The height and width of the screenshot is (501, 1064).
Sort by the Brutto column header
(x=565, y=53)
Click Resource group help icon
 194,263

==

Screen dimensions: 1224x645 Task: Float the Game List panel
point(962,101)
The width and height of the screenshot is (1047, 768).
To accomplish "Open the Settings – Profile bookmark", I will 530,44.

### [TASK DIRECTIONS]
Reproduce the part of the data that opens with the line containing "Screen dimensions: 1224x645" and closes with the line containing "I will 530,44.", renaming "Game List" to "Inventory" and leaving everything else unchanged.

### [CORRECT RESULT]
Screen dimensions: 1224x645 Task: Float the Inventory panel
point(962,101)
The width and height of the screenshot is (1047, 768).
To accomplish "Open the Settings – Profile bookmark", I will 530,44.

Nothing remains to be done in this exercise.